The forensic applications of Raman spectroscopy have been explored and extended using the development of novel sampling techniques and task-specific instrumentation described in this thesis.
The phenomenon of Raman scattering, enhanced Raman scattering and their relevance in forensic investigations was reviewed. Particular emphasis was placed on current applications, experimental considerations relevant to in-situ Raman sampling and the deficiencies of instrumentation commercially available at the time. It was concluded that the development of novel, optimised instrumentation was
essential in the application of Raman spectroscopy to portable forensic applications.
The feasibility of achieving molecularly-specific and sensitive detection of TNT vapour using waveguide-enhanced, surface-enhanced resonance Raman spectroscopy was investigated using reference spectra measured using a calibrated optical system provided by a collaborator. Improvements in signal-to-noise ratio afforded by employing waveguide-enhanced sampling, higher excitation power,
long integration times and an improved spectrometer design were modelled, experimentally verified, and used to predict a detection limit of 10-16g for saturated vapour-phase TNT. The theoretical performance of the optical instrument is
described and verified using experimentally measured data.

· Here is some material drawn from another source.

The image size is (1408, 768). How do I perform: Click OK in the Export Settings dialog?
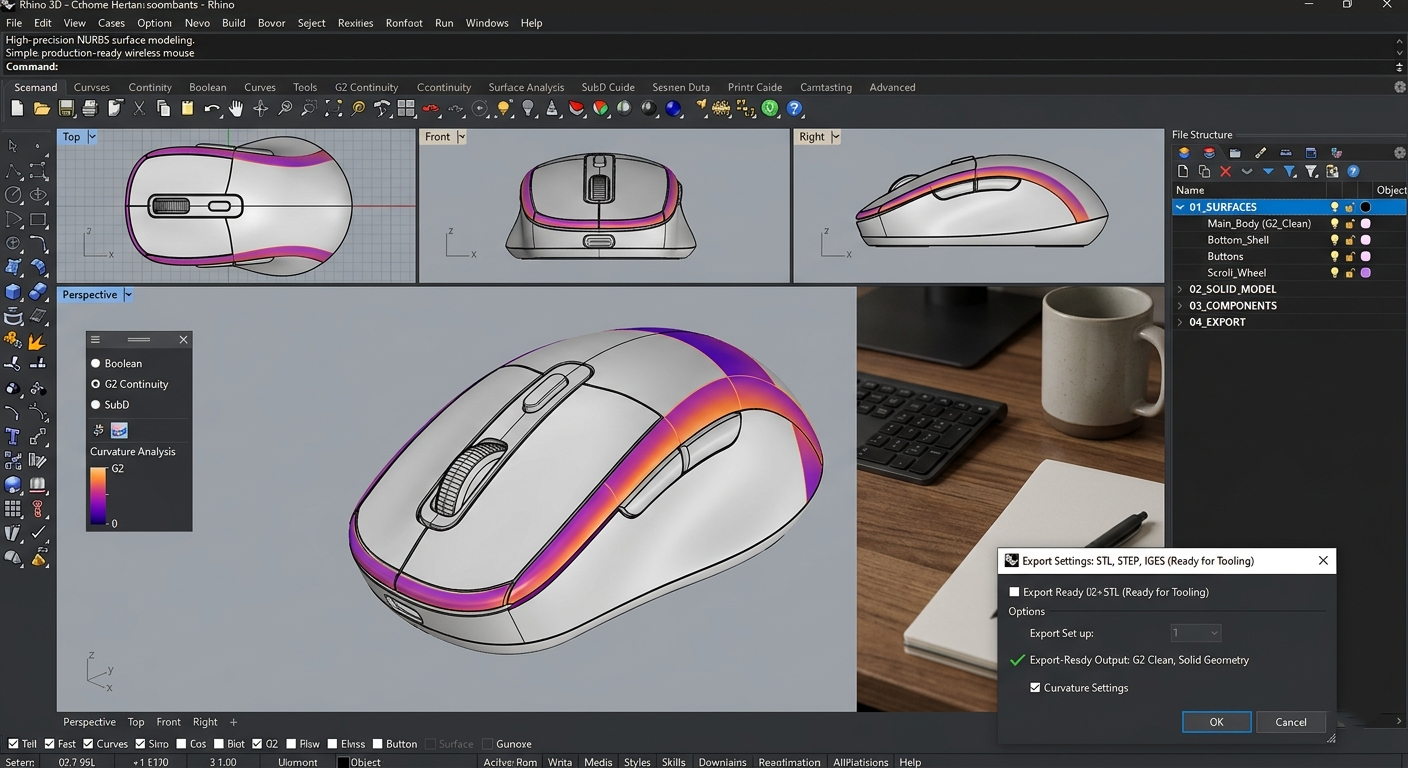click(1216, 722)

The feasibility of conducting specific and sensitive long-range stand-off covert observation operations against unsuspecting targets in compliance with the UK Regulation of Investigative Powers act was established using a task-optimised laboratory simulation. Using a 5mW visible excitation, short integration times (under 20s) and multiplex detection it was possible to detect and identify a tagged object from a range of up to 50m. The feasibility study yielded a robust prototype handheld system comprising a modified telephoto camera with the integrated capability of sample discrimination using Raman spectroscopy. The instrument design is described.